Sales, Margins, Spending
Fourth-quarter net income jumped 48 percent to $3.39 billion, or 59 cents a share, from $2.28 billion, or 40 cents, a year earlier. Analysts had estimated profit of 53 cents a share. Sales increased 8.4 percent to $11.5 billion, compared with an average prediction of $11.4 billion.
The company plans to spend $8.7 billion to $9.3 billion on plants and equipment, compared with $5.2 billion in 2010. The added spending is aimed at helping it meet rising demand.
Applied Materials Inc. and other chip-equipment makers rallied because they may benefit from Intel’s increased budget. Santa Clara-based Applied, the world’s largest maker of chip-making machinery, rose $1.08, or 7.6 percent, to $15.32 in Nasdaq trading. Novellus Systems Inc. climbed 12 percent, KLA-Tencor Corp increased 5.9 percent and Lam Research Corp. rose 4.5 percent.
Gross margin, the only profitability indicator that Intel forecasts, will be about 64 percent this quarter, the company said. The margin, the percentage of sales left after deducting production costs, was 67.5 percent in the fourth period.
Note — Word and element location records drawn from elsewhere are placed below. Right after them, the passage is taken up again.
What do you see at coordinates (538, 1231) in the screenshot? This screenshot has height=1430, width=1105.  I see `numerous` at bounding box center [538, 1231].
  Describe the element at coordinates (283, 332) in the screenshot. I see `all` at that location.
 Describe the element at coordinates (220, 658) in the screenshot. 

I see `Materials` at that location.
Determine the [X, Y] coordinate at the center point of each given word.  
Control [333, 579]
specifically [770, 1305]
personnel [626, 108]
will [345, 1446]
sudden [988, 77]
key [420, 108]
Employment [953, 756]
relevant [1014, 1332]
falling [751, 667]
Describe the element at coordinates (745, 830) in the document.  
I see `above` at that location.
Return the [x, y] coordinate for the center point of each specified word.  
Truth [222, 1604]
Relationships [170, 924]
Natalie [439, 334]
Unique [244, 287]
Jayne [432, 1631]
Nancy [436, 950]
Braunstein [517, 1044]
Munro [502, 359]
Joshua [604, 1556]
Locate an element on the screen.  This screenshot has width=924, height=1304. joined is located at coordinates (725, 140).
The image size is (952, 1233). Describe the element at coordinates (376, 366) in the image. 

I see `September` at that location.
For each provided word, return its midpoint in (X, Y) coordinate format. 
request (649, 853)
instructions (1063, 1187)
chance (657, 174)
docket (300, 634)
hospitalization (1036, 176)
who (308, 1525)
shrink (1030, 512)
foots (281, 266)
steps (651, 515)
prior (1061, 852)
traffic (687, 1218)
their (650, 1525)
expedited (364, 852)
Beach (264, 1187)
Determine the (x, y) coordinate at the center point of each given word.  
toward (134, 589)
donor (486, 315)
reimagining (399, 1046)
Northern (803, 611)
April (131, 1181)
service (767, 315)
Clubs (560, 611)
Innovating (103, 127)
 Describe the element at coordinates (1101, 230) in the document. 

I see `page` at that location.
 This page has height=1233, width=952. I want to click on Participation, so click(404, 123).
Intel said gross margin for the full year will be 65 percent, plus or minus a few percentage points. That compares with the 64.2 percent average of analysts’ predictions.
Intel, whose chips run more than 80 percent of the world’s PCs, kicked off three weeks of earnings reports by the largest U.S. technology companies, including International Business Machines Corp., Google Inc. and Microsoft Corp.